• Instructions to follow
Please return each of the following entries word for word, leaving the pictures out.

— Start —

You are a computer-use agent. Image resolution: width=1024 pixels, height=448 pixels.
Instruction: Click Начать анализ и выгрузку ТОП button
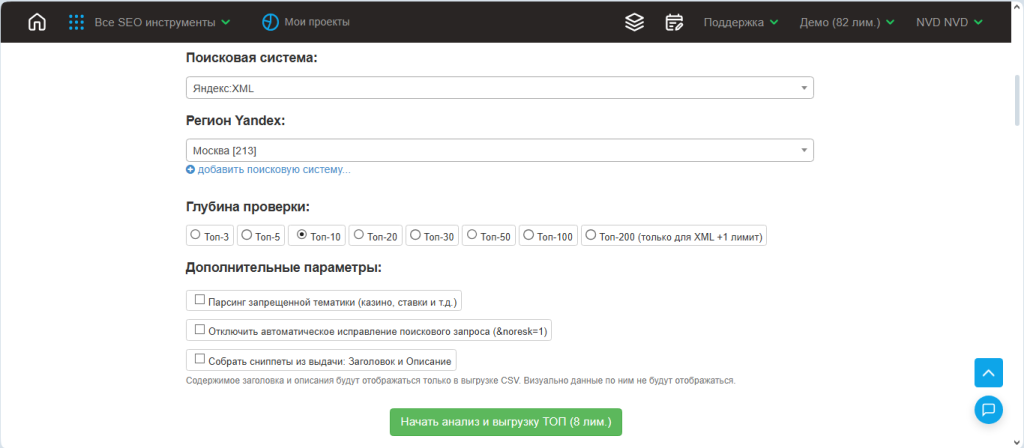point(506,421)
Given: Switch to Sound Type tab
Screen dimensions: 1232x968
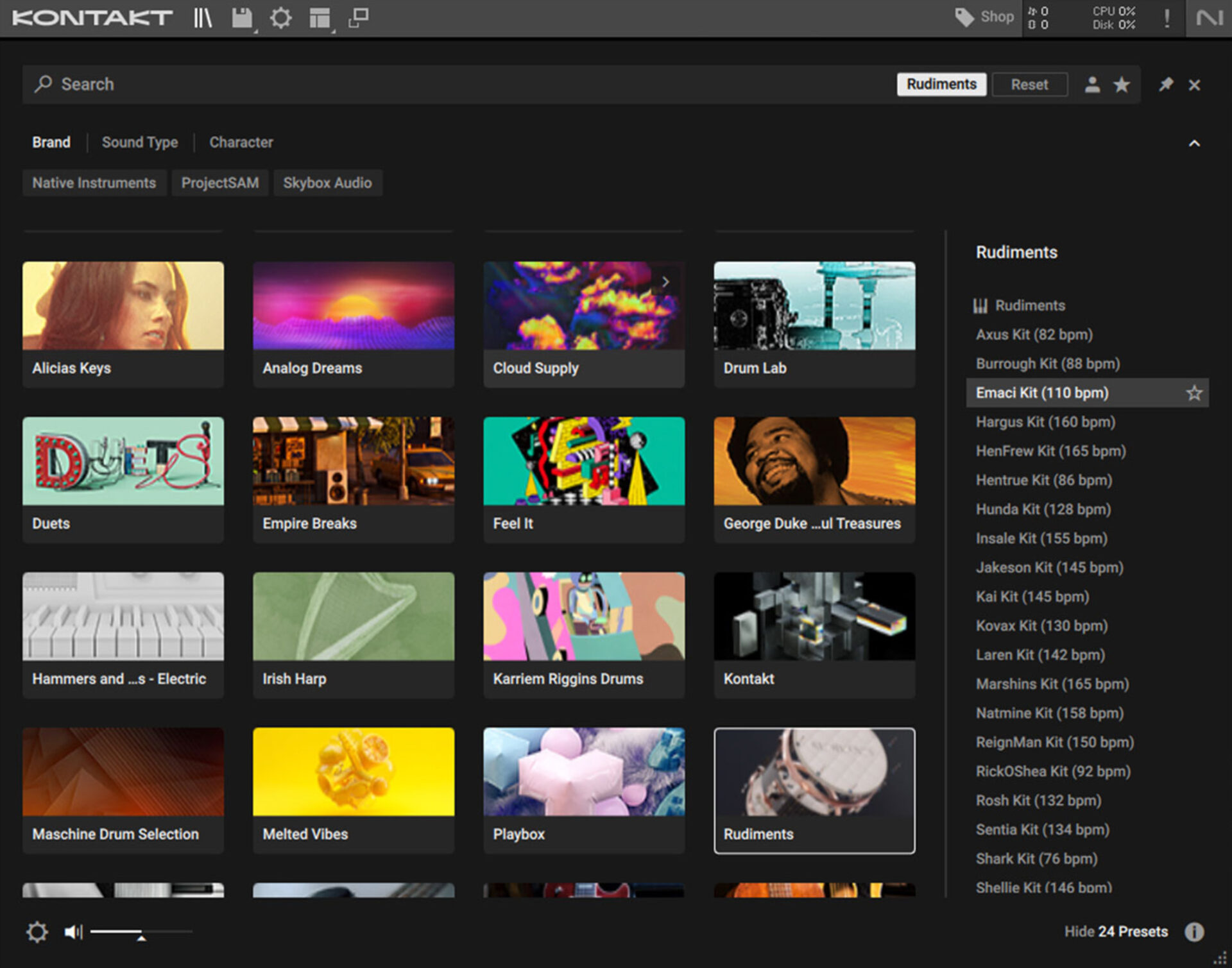Looking at the screenshot, I should pyautogui.click(x=140, y=142).
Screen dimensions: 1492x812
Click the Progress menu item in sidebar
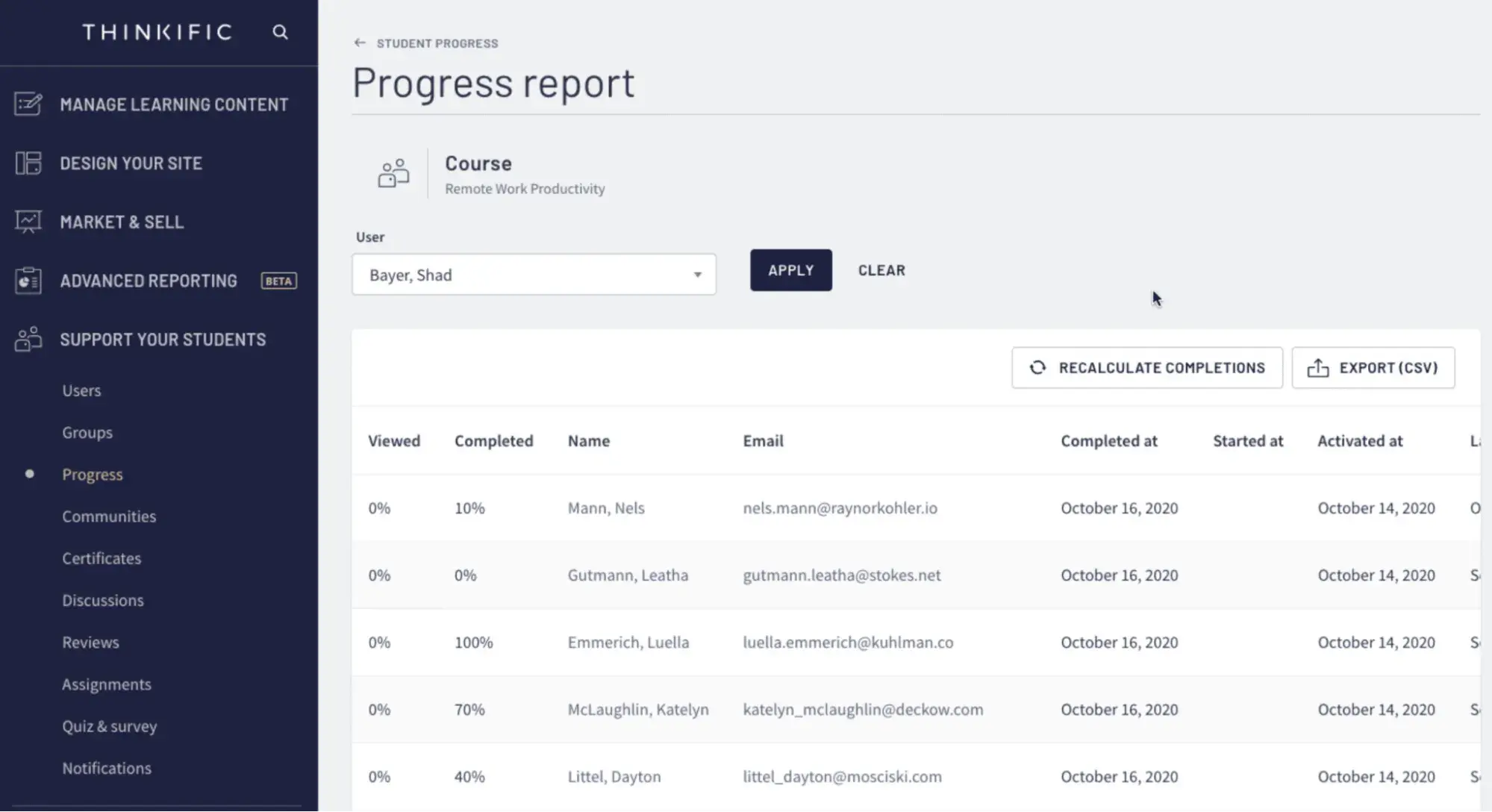(x=92, y=474)
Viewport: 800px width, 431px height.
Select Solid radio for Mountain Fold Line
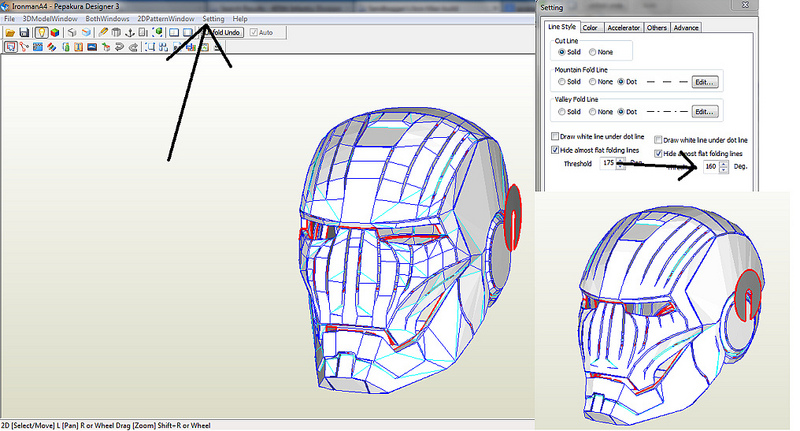coord(563,81)
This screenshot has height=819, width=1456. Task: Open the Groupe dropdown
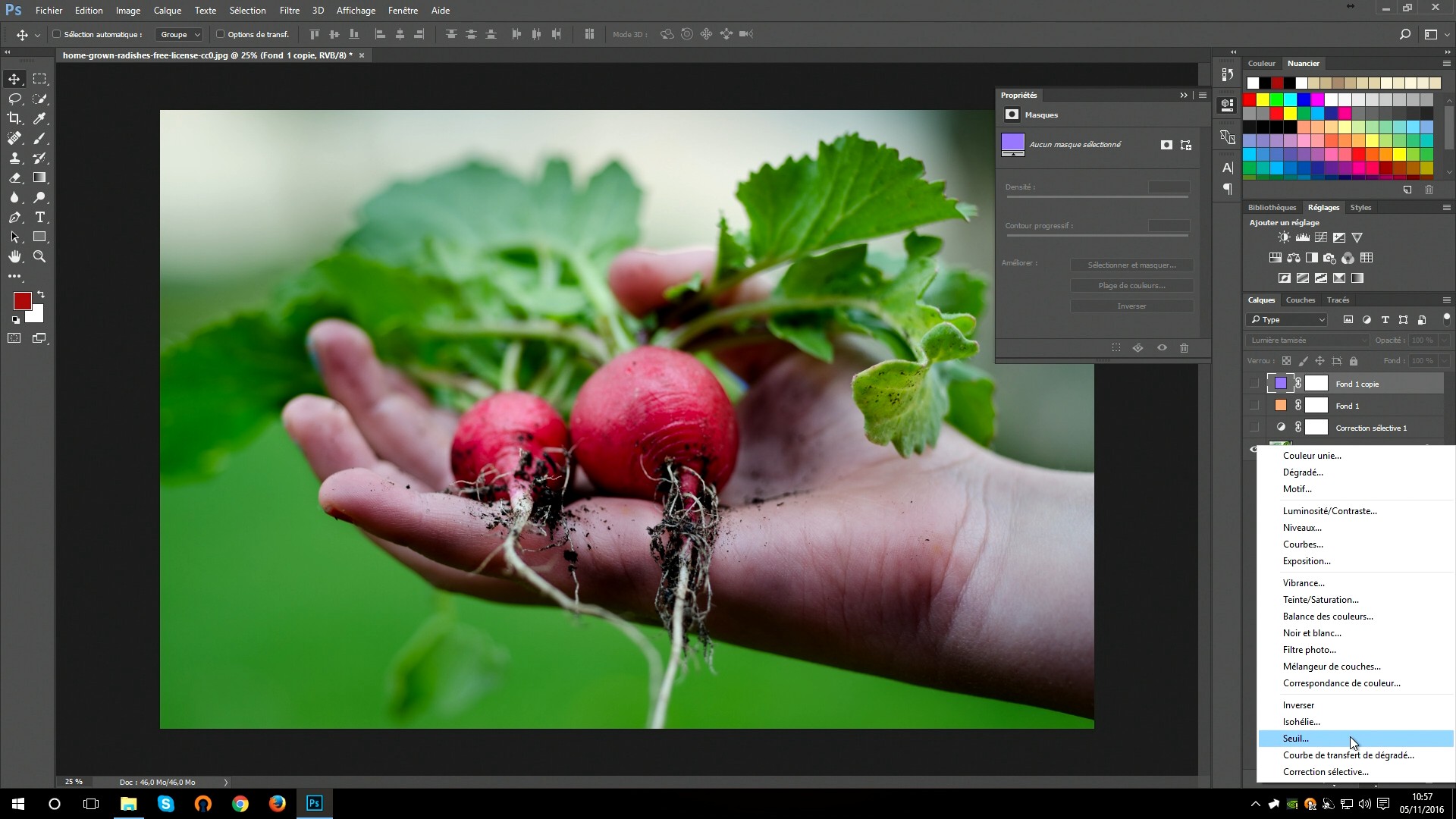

— End —

• Exercise solution
You are a computer-use agent. Image resolution: width=1024 pixels, height=448 pixels.
Instruction: Click Начать анализ и выгрузку ТОП button
point(506,421)
Given: Switch to Sound Type tab
Screen dimensions: 1232x968
Looking at the screenshot, I should pyautogui.click(x=140, y=142).
Screen dimensions: 1492x812
Click the Progress menu item in sidebar
(x=92, y=474)
Viewport: 800px width, 431px height.
Select Solid radio for Mountain Fold Line
coord(563,81)
This screenshot has height=819, width=1456. Task: Open the Groupe dropdown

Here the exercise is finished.